24.6.13

Olive bread

Ingredients:
Dry yeast, 1 tbsp
Warm water, 1/2 cup (for activating yeast)
Sugar, 1 tbsp
Salt, 1 tbsp
Warm water, 1 cup (for bread)
Stone-ground whole wheat flour, 2 cups
Unbleached flour, 3-5 cups
English walnuts, chopped, 1 cup
Large spicy green olives (marinated with cracked red pepper; do it yourself if you must!) and black olives (Mediterranean - Kalamata or Niçoise), pitted and chopped, 1 cup
Fresh thyme, minced, 2 tbsp
Extra-virgin olive oil, 1/2 cup
Cornmeal for cookie sheet

Makes: 4 loaves

Directions:
1. In a large bowl combine flours, yeast, sugar, salt, walnuts, olives and thyme.
2. Add water and oil, and stir until blended; dough will be shaggy and sticky. 
3. Cover bowl with plastic wrap. Let dough rest at least 12 hours, preferably about 18, at warm room temperature, about 70 degrees. Dough is ready when its surface is dotted with bubbles. 
4. Lightly flour a work surface and place dough on it; sprinkle it with a little more flour and fold it over on itself once or twice. 
5. Cover loosely with plastic wrap and let rest about 15 minutes.
6. Using just enough flour to keep dough from sticking to work surface or to your fingers, gently and quickly shape dough into a ball. 
7. Generously coat a cotton towel (not terry cloth) with flour, wheat bran or cornmeal; put dough seam side down on towel and dust with more flour, bran or cornmeal. 
8. Cover with another cotton towel and let rise for about 2 hours. When it is ready, dough will be more than double in size and will not readily spring back when poked with a finger.
10. At least a half-hour before dough is ready, heat oven to 450 degrees. Put a 6- to 8-quart heavy covered pot (cast iron, enamel, Pyrex or ceramic) in oven as it heats. 
12. When dough is ready, carefully remove pot from oven. Slide your hand under towel and turn dough over into pot, seam side up; it may look like a mess, but that is O.K. 
13. Shake pan once or twice if dough is unevenly distributed; it will straighten out as it bakes.
14. Cover with lid and bake 30 minutes, then remove lid and bake another 15 to 30 minutes, until loaf is beautifully browned. Cool on a rack.

The story:
My daddy and his grandson
Christmas 2012
Not as easy to describe as you'd think, my dad wrote, when I requested this recipe. He adapted Jim Lahey's no-knead method for a recipe that wasn't intended to be no-knead: you can check out his book or this article from the New York Times.
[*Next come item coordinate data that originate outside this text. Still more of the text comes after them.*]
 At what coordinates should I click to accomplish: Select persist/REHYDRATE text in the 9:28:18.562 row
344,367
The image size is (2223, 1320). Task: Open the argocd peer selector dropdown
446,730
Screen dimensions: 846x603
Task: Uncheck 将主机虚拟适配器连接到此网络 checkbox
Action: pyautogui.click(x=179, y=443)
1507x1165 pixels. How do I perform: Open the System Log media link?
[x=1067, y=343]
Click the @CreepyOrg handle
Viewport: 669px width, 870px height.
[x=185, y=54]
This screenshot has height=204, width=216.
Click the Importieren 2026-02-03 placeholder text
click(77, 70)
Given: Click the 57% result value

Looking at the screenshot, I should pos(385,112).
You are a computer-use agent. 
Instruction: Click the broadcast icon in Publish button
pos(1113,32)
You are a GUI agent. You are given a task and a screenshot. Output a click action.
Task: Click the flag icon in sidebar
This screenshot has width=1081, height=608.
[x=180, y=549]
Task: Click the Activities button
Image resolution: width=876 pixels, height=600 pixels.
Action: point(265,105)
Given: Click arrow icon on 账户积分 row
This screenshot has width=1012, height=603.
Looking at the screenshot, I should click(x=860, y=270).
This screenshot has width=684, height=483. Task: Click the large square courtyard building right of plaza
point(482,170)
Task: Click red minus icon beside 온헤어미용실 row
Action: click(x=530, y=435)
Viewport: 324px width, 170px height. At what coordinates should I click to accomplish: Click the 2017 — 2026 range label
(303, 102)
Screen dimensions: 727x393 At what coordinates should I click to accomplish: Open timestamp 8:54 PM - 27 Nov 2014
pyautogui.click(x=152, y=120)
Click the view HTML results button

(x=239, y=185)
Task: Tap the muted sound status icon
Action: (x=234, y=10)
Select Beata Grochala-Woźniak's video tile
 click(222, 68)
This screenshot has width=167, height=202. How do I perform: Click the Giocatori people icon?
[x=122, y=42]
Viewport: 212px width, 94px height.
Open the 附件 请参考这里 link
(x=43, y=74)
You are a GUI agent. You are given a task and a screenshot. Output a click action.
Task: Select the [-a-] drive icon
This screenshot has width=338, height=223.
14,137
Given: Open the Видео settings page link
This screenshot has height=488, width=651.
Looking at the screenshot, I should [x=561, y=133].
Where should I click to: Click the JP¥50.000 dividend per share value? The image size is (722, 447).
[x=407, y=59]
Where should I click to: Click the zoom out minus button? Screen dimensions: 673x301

At some point, while living in Mississippi, my sister acquired a breadmaker. After graduating, she returned home to my parents' house in New York with her 100-plus pound yellow lab, Maddox, and the aforementioned breadmaker. (Tangentially: I got the privilege of driving the dog home from Mississippi via the Blue Ridge Parkway in late spring. Beautiful, but I think he was a bit carsick by the end. My mom got an even more unique tour, when I decided to drive by every place I ever slept whilst in college in Charlottesville. She was also a bit carsick by the end.)

Anyway, some time later it seemed (to me, the occasional visitor) that a bread-making bug took over the house...though the breadmaker was rather infrequently involved. (see Turtle Bread...coming soon). This bread, which my dad describes as rustic and hearty with "unexpected" pepper that he loves, was - also unexpectedly - on the counter when I arrived home to visit one autumn day. (I think it was autumn...) I immediately loved did...as did Maddox (the dog) who hovered anxiously nearby whenever I cut myself a slice. The very smell of it baking seemed to send him into a panic of longing.
The best thing that ever happened to Maddox is having a baby in the house who is trying to learn to eat solids.